F3x = 0 + - 0.025 + -143.84 x10^-3

so does this mean that -0.025 will become a +


Also for the direction of the charge that number 4 exerts on 3 will also be torwards the left because charge 3 is positive and charge 4 is negative. ?

This means that for, (when changing sin 90 to sin0)

F3y = 71.92 + -25.44 x 10^-3 + 0

-25.44 x 10^-3, Q2 on Q3 will stay negative.

Would that be it?

 

[learningphysics]

The direction of the charge that number 2 exerts on 3 will be downwards torwards the left because charge 3 is positive and charge 2 is negative. ?

charge 2 is attracting charge 3 since they are the opposite sign... if charge 3 is on the bottom left and charge 2 is on the top right... the force is upwards and to the right.

charge 1 repels charge 3 since they are the same sign... hence the force that 1 exerts on 3 is downwards...

charge 4 attracts charge 3 since they are the opposite sign... hence the force that 4 exerts on 3 is to the right.

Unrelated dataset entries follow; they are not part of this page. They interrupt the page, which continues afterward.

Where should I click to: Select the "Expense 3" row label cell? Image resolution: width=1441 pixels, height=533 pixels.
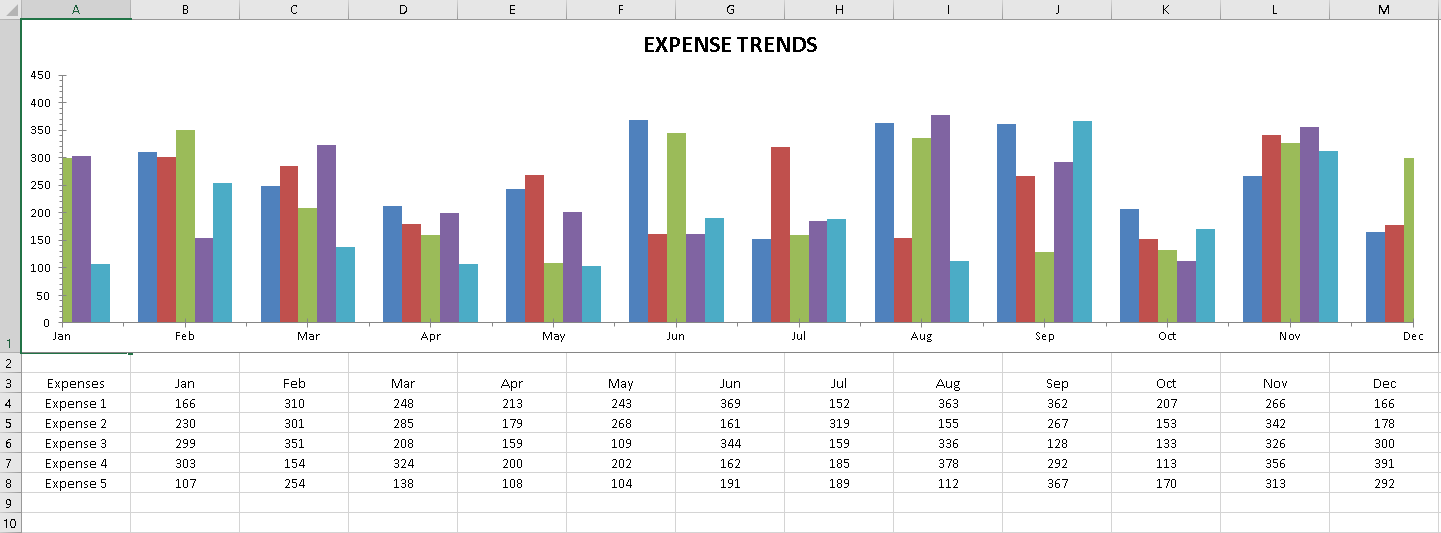[x=76, y=443]
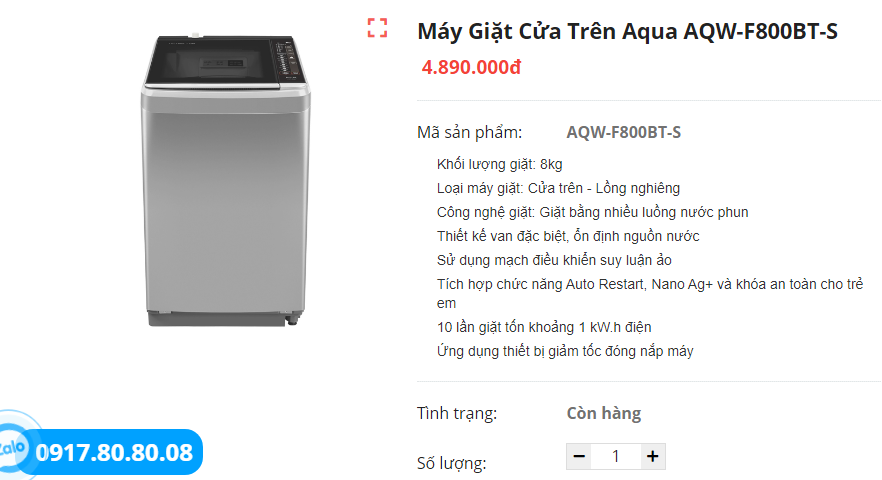Click the product title Máy Giặt Cửa Trên Aqua
Image resolution: width=882 pixels, height=480 pixels.
pyautogui.click(x=627, y=32)
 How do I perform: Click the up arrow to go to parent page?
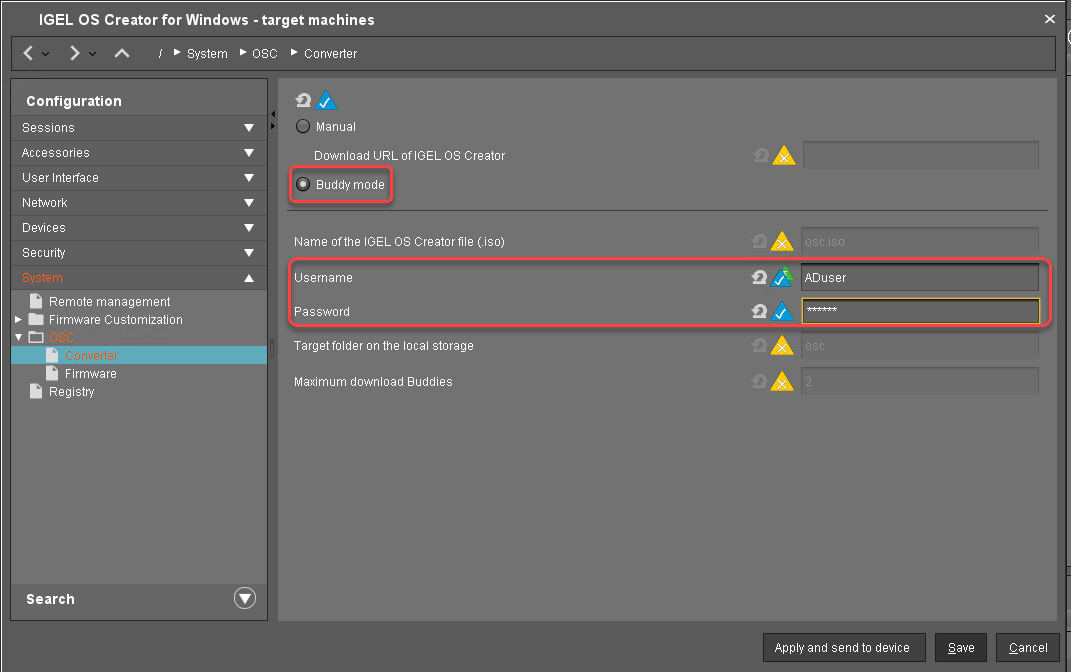click(121, 53)
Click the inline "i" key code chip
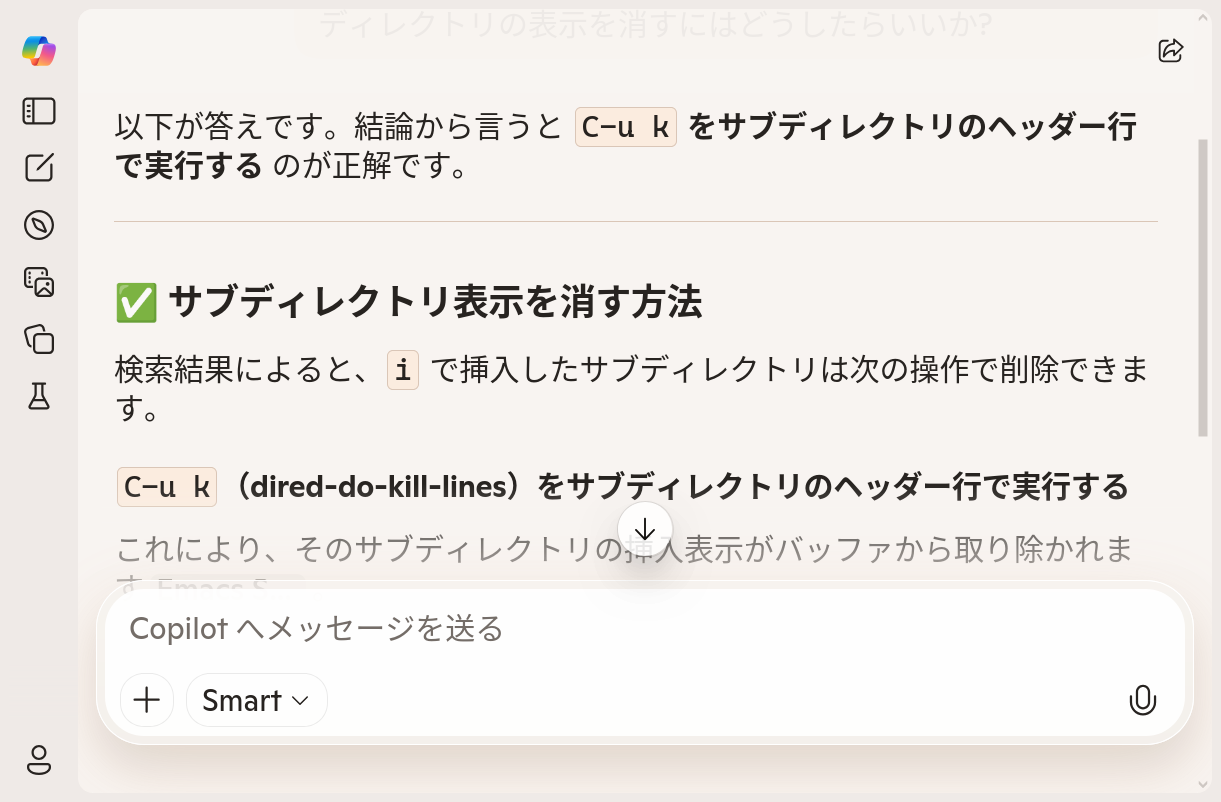 [403, 371]
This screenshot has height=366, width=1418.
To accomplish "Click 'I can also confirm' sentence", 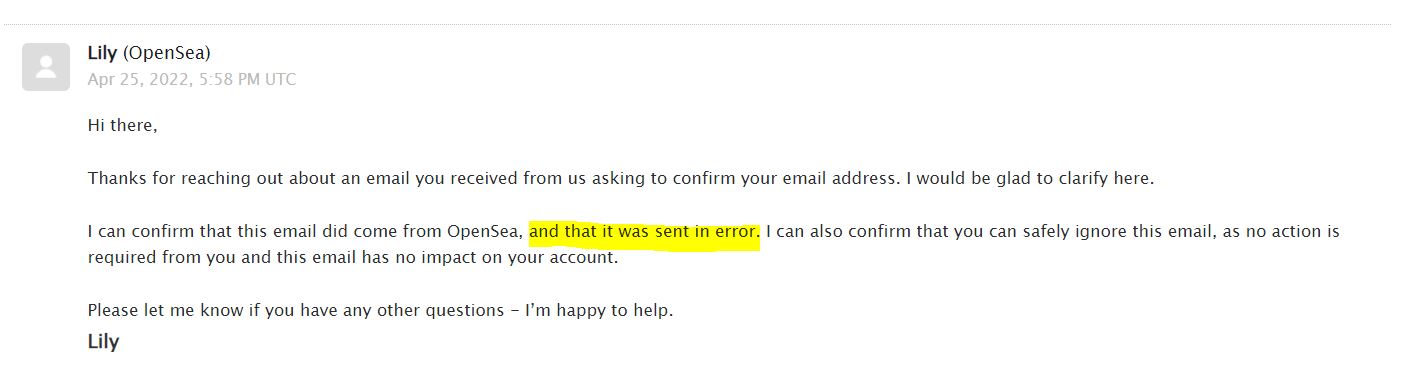I will coord(837,232).
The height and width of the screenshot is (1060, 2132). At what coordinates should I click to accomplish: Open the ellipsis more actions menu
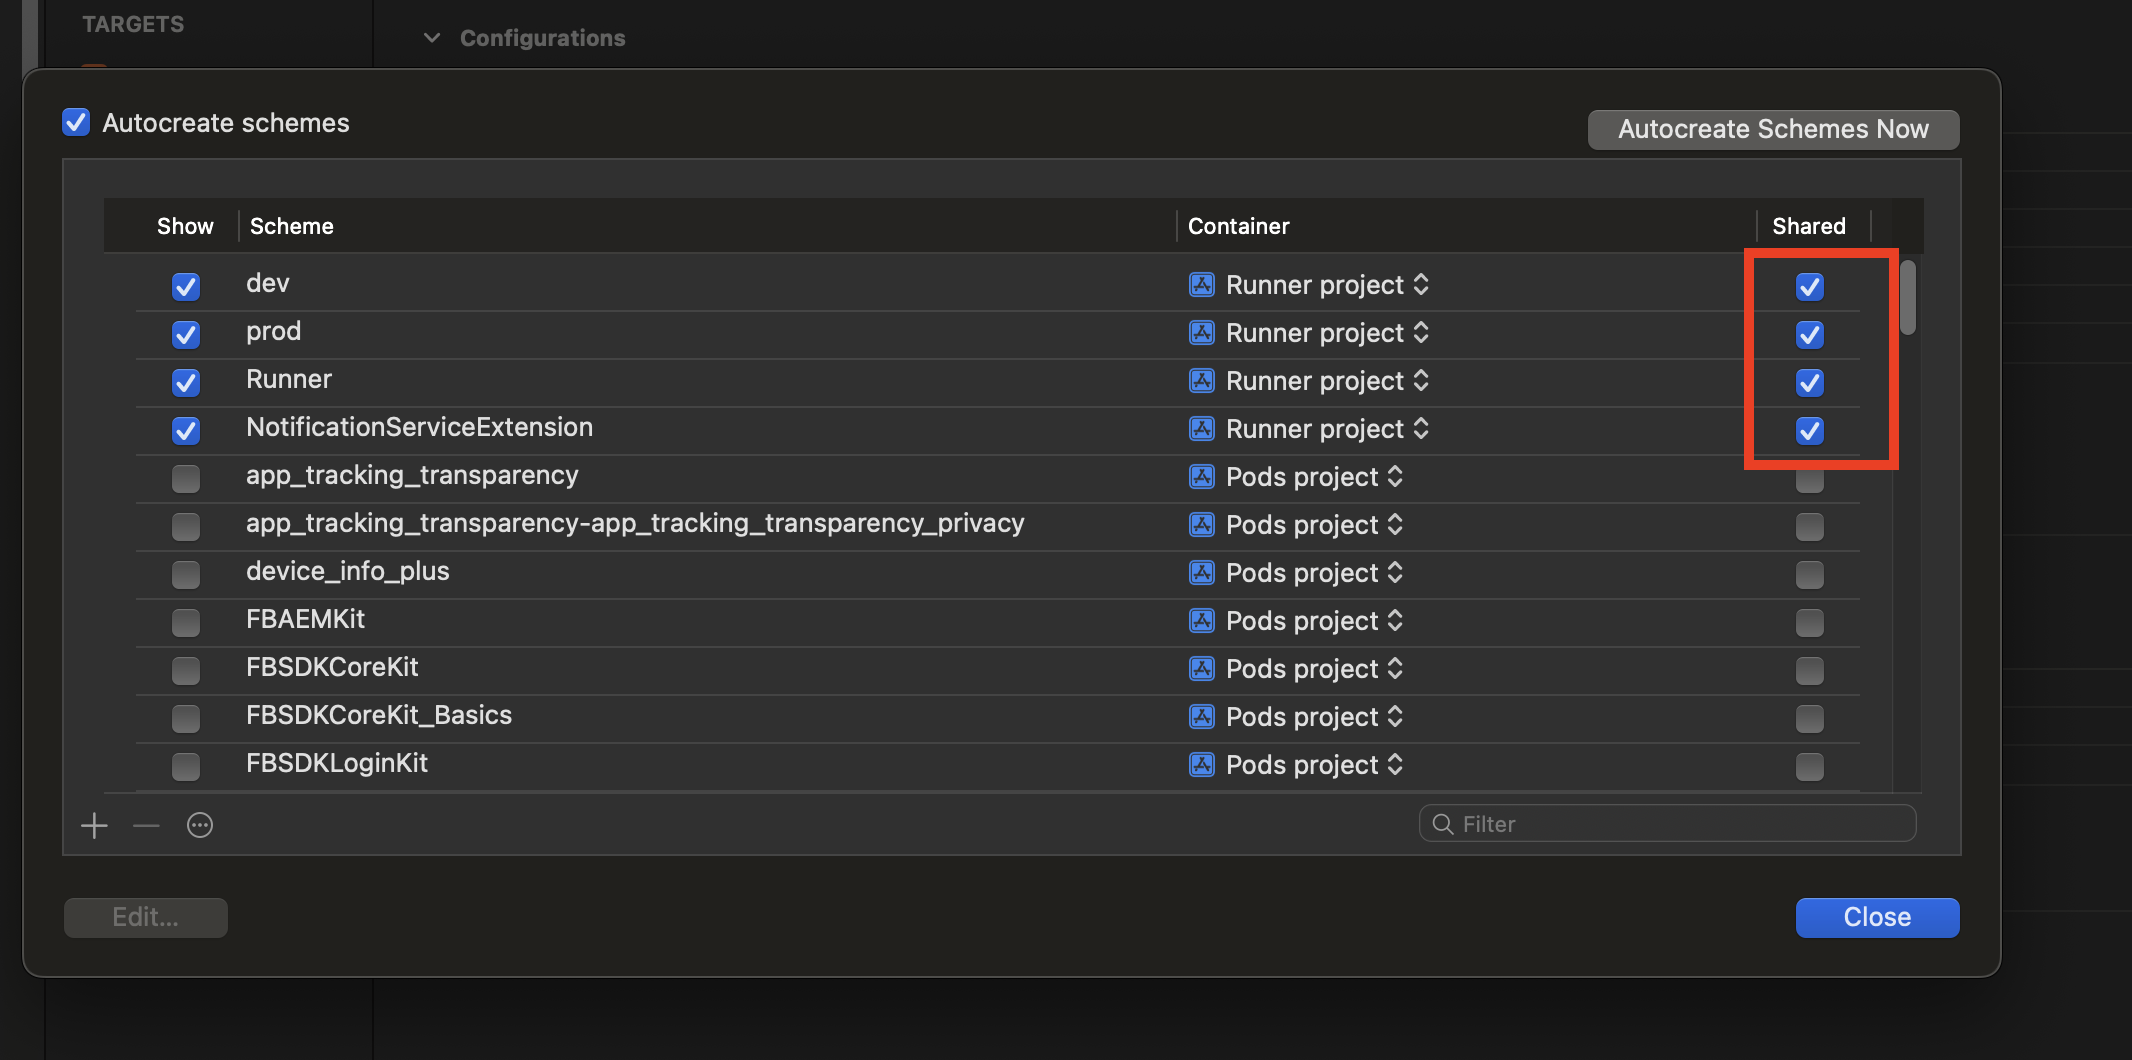point(200,826)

The x-component of the force of 1 on 3 is:
0

The y-component of the force of 1 on 3 is:
-kq1q3/r^2 = 9*10^9(100*10^-9)(200*10^-9)/0.05^2 = -0.072N

So the force of 1 on 3 is: $$-0.072N\vec{j}$$

The x-component of the force of 2 on 3 is:
kq2q3/r^2*cos(45) = 9*10^9(100^-9)(200*10^-9)/0.0707^2cos(45) = 0.02546N

The y-component of the force of 2 on 3 is also: 0.02546N

So the force of 2 on 3 is: $$0.02546N\vec{i} + 0.02546N\vec{j}$$

The x-component of the force of 4 on 3 is: kq4q3/r^2 = 9*10^9(200*10^-9)(200*10^-9)/0.05^2 = 0.144N

The y-component of 4 on 3 is 0.

So the force of 4 on 3 is: $$0.144N\vec{i}$$

So the 3 forces are:

$$-0.072N\vec{j}$$
$$0.02546N\vec{i} + 0.02546N\vec{j}$$
$$0.144N\vec{i}$$

adding up the 3 forces gives the net force on 3:

$$0.16946N\vec{i} -0.04654\vec{j}$$

 

[UNG]

Thanks very much for your help!

I think I fully understand that question now
and have now managed to get the same answers.

Thanks

 

[learningphysics]

Thanks very much for your help!

I think I fully understand that question now
and have now managed to get the same answers.

Thanks

cool! no prob! glad you got the same answers, because I was making some mistakes, so I was a little worried that I might have messed up the answers. But I think everything's right now.